[Exercise description] Translate this sentence from the page text on phrase-based indexing into Spanish: "The archive has 55 billion web pages right now."

[Page text]
Move over PageRank: Google is Using Phrase-Based Indexing?

The First Phrase-Based Indexing Patent Application

Google isn’t the biggest search engine that Anna Lynn Patterson has worked upon. That distinction probably falls to the Internet Archives, which she worked on before joining Google. It likely has a few billion more pages in its database than Google. The archive has 55 billion web pages right now.

Besides to that feat, Anna is the writer of a pretty good article on search engines. That is at the ACM Queue, titled Why Writing Your Own Search Engine is Hard.

There are Many Benefits From Using a Search Engine that Ranks Pages Using Phrase-Based Indexing

The latest search engine description from Anna Patterson, published yesterday, involves a search engine immune from Google Bombing. It could reward authors for well-written HTML and good punctuation. It can find relevant pages that don’t include the query terms on those pages, even though immune to Google Bombing. She also finds a way to perform personalization with the search engine and detect and drop duplicates. It introduces the concept of phrase-based indexing to search as well.

[Data segment]

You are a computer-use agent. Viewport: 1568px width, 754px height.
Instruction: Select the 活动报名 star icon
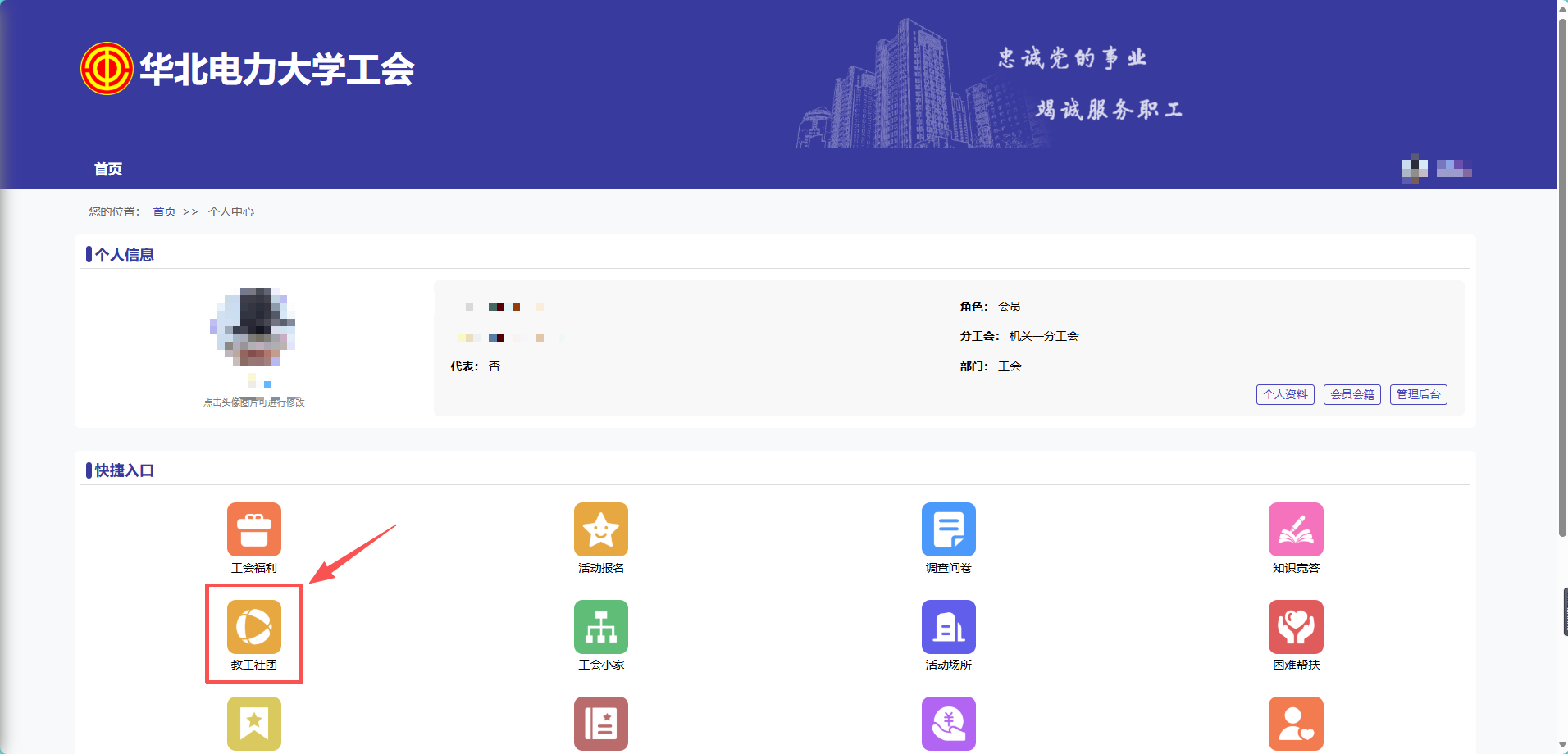tap(601, 529)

[Written solution] El archivo tiene 55 mil millones de páginas web en este momento.